F1 cars have aerodynamic characteristics that open-wheel racing cars in other championships don't have:
Small, fixed wing surface areas forcing teams to use very high angles of attack, which generate a lot of drag and wake.
Teams intentionally designing their cars to produce maximum turbulence to make it difficult for pursuing cars to follow.
Minimal down-force allowed from ground effect, forcing teams to make wings so aerodynamically optimal that their performance envelope is extremely narrow.
This can be resolved by:
Issuing spec wings, front and rear, designed by an FIA engineering committee to produce only slightly more down-force than GP2, with minimum possible drag and wake.
Getting rid of the flat bottom and plank rules, and allowing limited-sized venturi tunnels to be used for chassis under-body. Each team can design these as they wish, which keeps F1 at the cutting edge in terms of aerodynamic design. Ground-effect down-force can produce very high amounts of down-force while producing comparatively little drag or wake.

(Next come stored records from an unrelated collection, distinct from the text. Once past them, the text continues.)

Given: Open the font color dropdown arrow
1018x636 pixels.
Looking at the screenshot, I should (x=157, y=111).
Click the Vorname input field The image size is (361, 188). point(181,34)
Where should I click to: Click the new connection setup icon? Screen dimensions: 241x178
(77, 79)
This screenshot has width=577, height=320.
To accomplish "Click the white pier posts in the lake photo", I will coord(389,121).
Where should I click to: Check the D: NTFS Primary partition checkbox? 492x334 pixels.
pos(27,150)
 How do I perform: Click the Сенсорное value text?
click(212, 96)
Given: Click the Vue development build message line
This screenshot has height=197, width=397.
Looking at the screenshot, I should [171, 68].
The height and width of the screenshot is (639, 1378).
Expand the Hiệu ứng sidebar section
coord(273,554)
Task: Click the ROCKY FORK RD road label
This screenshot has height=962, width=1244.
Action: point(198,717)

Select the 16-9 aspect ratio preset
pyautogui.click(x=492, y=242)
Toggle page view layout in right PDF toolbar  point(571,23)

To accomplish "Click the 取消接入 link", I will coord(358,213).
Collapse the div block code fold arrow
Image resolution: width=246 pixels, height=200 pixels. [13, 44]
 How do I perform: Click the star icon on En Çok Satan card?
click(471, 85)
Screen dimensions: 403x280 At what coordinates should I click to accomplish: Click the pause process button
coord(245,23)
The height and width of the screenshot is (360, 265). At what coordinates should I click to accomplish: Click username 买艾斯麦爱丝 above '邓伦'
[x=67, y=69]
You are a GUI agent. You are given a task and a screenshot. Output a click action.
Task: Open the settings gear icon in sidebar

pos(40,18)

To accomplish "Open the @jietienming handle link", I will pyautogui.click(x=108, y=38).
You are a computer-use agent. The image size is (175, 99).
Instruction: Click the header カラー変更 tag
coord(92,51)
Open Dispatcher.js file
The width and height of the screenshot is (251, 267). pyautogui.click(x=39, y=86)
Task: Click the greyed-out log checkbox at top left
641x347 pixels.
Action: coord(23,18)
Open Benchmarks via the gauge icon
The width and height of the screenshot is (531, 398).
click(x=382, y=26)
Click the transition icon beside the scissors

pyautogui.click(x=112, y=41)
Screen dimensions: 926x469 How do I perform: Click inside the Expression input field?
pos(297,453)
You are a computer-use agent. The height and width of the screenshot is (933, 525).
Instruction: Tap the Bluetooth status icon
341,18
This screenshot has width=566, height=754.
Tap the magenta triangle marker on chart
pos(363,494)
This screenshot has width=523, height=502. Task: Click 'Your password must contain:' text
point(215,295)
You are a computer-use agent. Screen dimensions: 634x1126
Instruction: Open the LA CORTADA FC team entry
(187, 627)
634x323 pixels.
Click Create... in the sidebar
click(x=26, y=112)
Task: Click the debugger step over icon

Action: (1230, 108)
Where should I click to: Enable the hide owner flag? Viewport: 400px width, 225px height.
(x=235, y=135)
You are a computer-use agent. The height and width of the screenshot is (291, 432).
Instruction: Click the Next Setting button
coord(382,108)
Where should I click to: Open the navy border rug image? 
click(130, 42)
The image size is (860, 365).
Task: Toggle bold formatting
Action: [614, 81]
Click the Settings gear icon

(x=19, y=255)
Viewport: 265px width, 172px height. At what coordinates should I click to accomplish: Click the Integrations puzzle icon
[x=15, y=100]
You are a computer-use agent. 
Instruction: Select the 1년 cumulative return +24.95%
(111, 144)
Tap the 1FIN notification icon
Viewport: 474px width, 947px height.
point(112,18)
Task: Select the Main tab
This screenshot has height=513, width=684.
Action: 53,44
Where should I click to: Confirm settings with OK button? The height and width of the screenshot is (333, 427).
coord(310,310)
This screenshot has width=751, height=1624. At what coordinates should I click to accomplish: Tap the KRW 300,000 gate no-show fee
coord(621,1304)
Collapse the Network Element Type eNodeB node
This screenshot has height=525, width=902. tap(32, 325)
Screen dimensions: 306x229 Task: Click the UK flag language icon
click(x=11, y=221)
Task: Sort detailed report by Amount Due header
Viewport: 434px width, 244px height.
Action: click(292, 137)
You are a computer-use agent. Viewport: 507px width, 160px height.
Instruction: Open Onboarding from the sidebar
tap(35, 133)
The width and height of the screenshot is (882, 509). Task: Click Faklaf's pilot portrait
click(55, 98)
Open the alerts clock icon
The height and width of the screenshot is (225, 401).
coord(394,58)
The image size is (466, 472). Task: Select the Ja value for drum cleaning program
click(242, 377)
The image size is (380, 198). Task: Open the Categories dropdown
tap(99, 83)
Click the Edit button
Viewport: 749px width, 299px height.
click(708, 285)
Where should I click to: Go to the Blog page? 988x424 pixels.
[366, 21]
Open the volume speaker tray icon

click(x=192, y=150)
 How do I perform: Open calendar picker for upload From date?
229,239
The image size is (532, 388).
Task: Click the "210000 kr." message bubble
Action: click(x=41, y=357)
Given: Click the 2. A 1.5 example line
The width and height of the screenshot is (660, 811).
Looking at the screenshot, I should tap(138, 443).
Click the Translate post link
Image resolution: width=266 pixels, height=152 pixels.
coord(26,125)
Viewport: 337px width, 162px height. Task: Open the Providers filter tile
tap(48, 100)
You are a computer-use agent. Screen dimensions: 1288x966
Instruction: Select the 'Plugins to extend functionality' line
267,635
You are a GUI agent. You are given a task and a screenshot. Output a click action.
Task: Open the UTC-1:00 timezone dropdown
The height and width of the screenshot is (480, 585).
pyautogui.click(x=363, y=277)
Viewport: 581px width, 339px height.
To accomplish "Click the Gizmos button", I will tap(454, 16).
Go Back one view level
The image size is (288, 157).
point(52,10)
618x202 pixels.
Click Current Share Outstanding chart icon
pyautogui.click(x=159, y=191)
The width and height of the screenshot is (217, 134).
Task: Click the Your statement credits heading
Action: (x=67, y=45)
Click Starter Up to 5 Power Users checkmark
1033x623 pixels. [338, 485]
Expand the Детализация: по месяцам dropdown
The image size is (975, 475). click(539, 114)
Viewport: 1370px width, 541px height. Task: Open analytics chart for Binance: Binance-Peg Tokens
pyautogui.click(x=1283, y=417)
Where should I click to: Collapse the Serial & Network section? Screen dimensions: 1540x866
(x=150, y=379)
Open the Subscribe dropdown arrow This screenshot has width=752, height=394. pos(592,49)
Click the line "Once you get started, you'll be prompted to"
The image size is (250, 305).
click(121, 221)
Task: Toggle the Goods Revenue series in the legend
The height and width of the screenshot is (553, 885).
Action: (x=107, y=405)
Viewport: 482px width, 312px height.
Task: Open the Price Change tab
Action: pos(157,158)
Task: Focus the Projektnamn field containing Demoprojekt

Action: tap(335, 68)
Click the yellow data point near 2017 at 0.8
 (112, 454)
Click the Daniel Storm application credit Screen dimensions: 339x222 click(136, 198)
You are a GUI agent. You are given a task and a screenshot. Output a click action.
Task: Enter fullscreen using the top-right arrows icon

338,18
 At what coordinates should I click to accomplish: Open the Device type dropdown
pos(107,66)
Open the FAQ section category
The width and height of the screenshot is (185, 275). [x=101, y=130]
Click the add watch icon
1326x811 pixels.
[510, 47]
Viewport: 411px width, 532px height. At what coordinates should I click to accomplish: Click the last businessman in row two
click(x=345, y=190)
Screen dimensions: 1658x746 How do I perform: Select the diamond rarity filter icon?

Problem solved! Cars can then follow each other closely enough to attempt overtaking manoeuvres, and the down-force capabilities of F1 cars retain their superiority over other categories of motorsport.
The FIA really needs to get over their paranoia over ground-effect vehicles. This is 2010, not 1999, or even 1980! Understanding of ground-effects in vehicles have improved leaps and bounds since even just a decade ago, and are no longer dangerous enough to justify maintaining their ban.
Also, simplify some rules. Drop the silly two-compounds per weekend rule, and the rule mandating the use of Q3 tyres in the race. Introduce another tyre manufacturer: tyre wars are OK. Make the tyres more grippy and less durable, which will increase mechanical grip and add more possibilities for strategy.